**Exercise instructions**
In the data below, can you recast the stretch from the line containing "You are a GUI" through the line containing "The width and", both lines included, as a JSON list of strings with one string per line and blank lines omitted?

** Data excerpts follows **

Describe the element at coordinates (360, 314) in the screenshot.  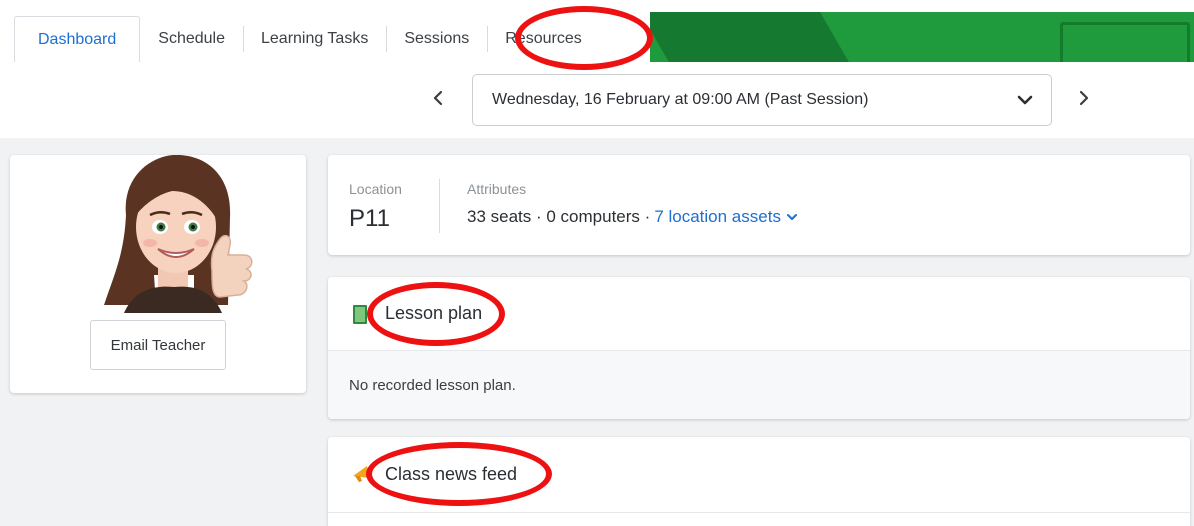
I see `lesson-plan-icon` at that location.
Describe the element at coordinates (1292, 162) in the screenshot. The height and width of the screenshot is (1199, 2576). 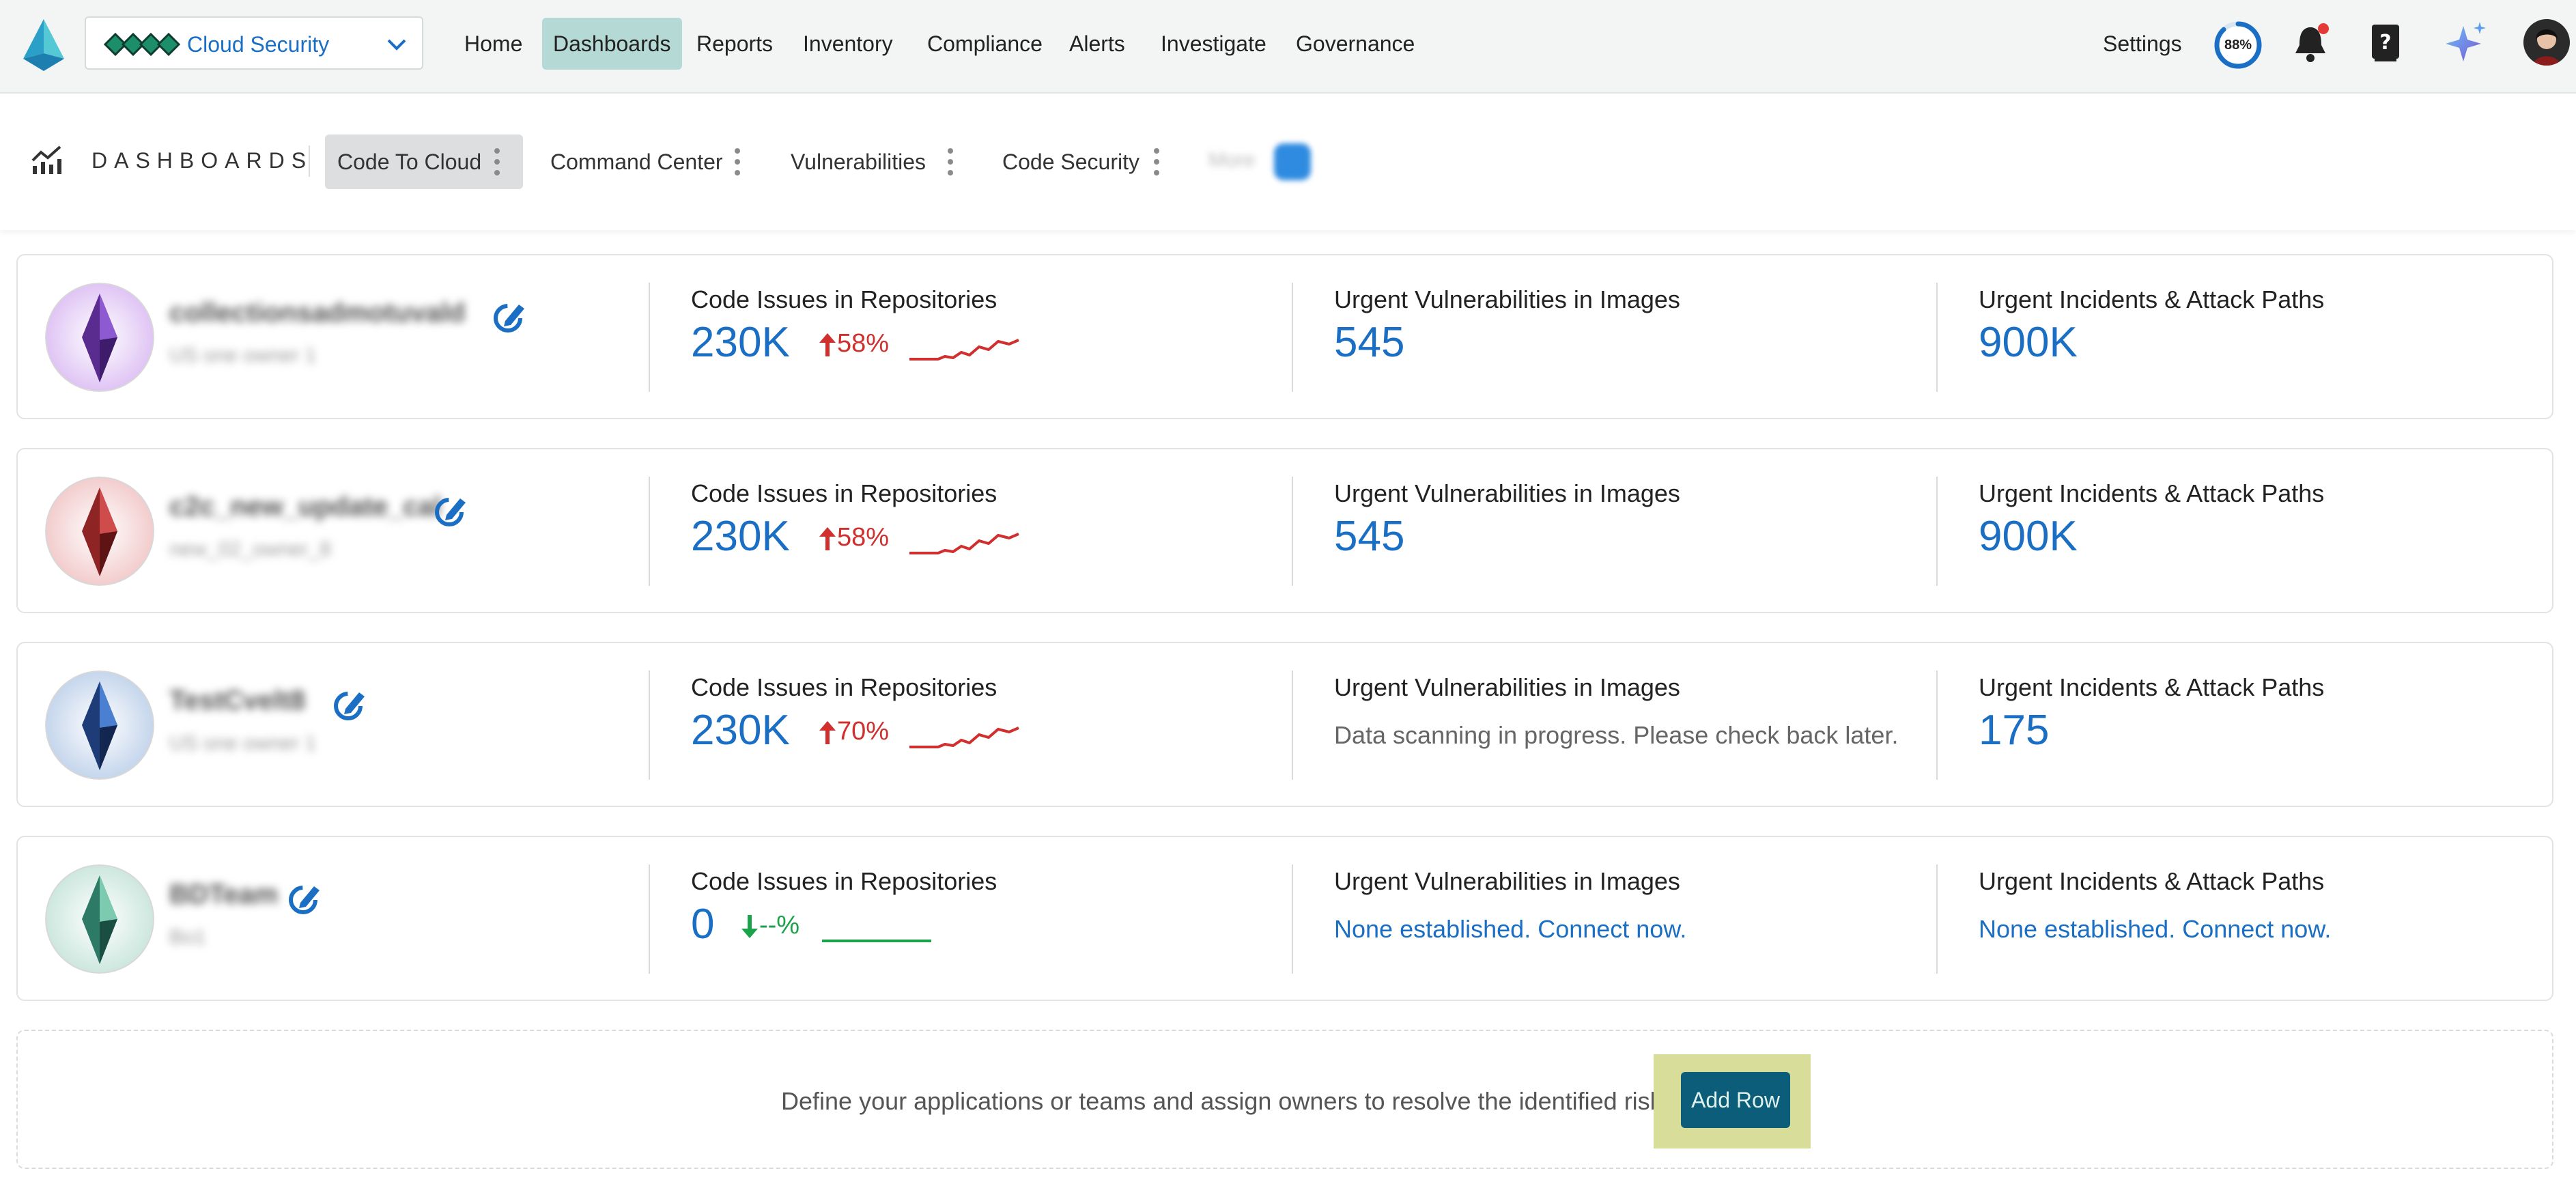
I see `more-tabs-badge` at that location.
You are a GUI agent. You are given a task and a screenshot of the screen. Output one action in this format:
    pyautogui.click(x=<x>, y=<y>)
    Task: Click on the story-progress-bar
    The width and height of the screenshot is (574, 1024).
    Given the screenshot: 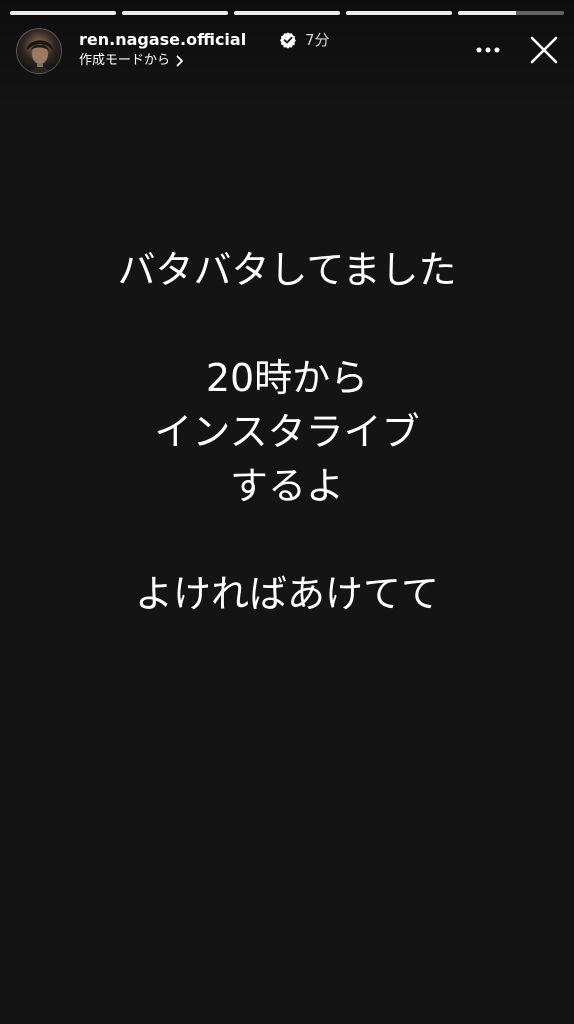 What is the action you would take?
    pyautogui.click(x=287, y=13)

** End of Data excerpts **

**Answer box**
[
  "You are a GUI agent. You are given a task and a screenshot of the screen. Output one action in this format:",
  "    pyautogui.click(x=<x>, y=<y>)",
  "    Task: Click on the story-progress-bar",
  "    The width and height of the screenshot is (574, 1024)."
]